Thank you for the review


----------



## Karamba (Nov 2, 2015)

Interesting, From the video it looks like you were warned by Grizzly that the saw was defective so they gave you a significant discount, but you said nothing was wrong with it. Be fair and review the saw as such, rather than misleading all of us that a brand new saw has that amount of misalignment


----------



## EMWW (Nov 25, 2015)

The arbor on the saw was defective on all saws. They have since corrected the problem but since I bought mine as an as is saw I will have to buy the piece as is because I can not get a warranty on the saw since it was bought as is. Of course they did not tell me that the arbor shaft was recalled until after I bought it. I recommend checking out this video to see what I am talking about.


----------



## EMWW (Nov 25, 2015)

I have made a video of the run-out and I think most of it is due to the blade. The numbers I put above were my guesses because I do not have a dial indicator. In the future I will not include numbers unless I am certain of them.

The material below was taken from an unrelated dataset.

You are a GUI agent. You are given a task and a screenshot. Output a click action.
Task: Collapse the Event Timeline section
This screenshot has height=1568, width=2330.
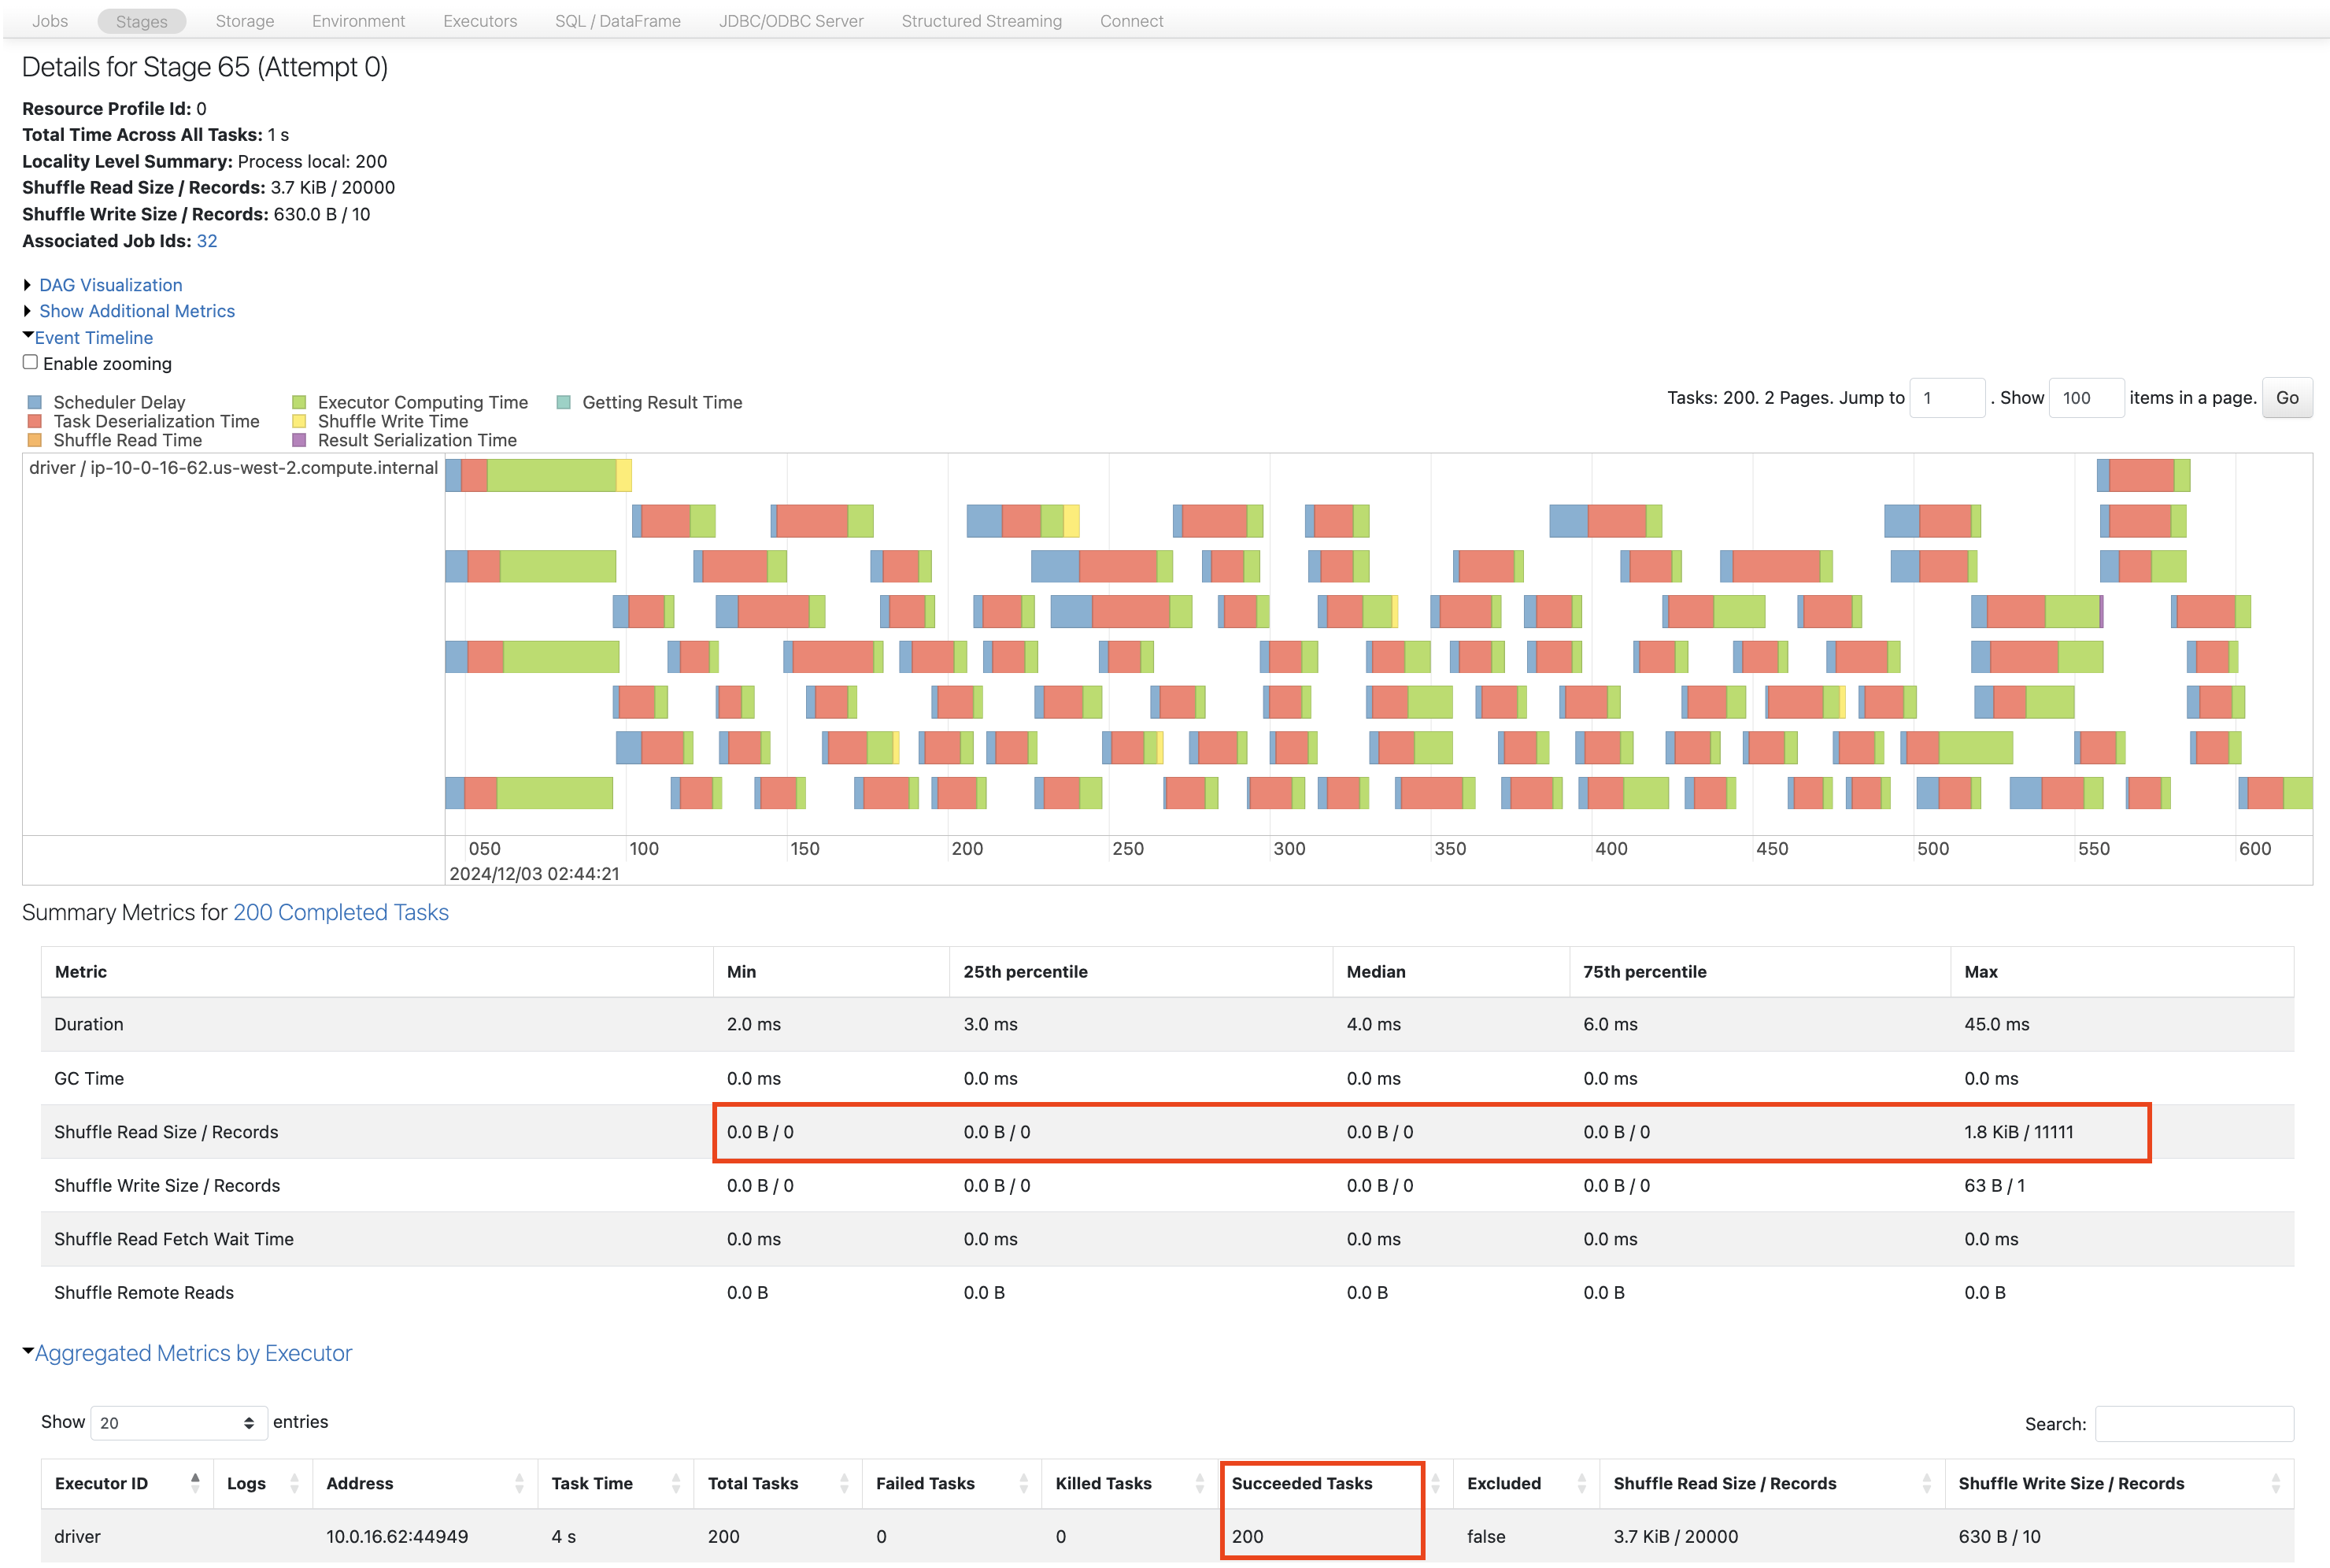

The link for the video is here:


----------



## marc7101 (Jun 24, 2015)

The GO771 received a lot of negative feedback when first released. This was partly due to consumers struggling to understand the instructions manual(therefore not assembling the saw correctly) and some initial flaws with this model. Most table saw reviews rated the G0715 better than the newer G0771. However, if you read the latest reviews online, you will see that most of these issues have been sorted out and that most customers are very pleased with their purchase. The manual has also been updated and is much easier to understand.


----------



## EMWW (Nov 25, 2015)

MARC7101-

I am aware of this and I made sure I assembled it correctly. Grizzly has agreed to send out the new pulley to replace the recalled one. I would still have given it 4 out of 5 simply because there was not a 4.5 out of 5. I did not base my review off of the blade run-out because I knew the arbor pulley was recalled. I was just stating what I observed. Thanks for the comment.


----------



## keithchen (Apr 8, 2016)

Very nice review of the router table and thanks for putting up a video as well. It makes it a lot easier to understand how it works and the issues around it having the video available, too.


----------



## khansaab (Dec 29, 2017)

Is it true that it can be set up 120 or 240.If this is true then its really a amazing tool.Thanks a lot for sharing you reviews.I also reviews some of routers on Lyricslay.


----------



## hometosara (Sep 29, 2019)

I personally like dewalt benchtop table saws because of its ease and also access to the center is easy which helps me making cabinets much better.


----------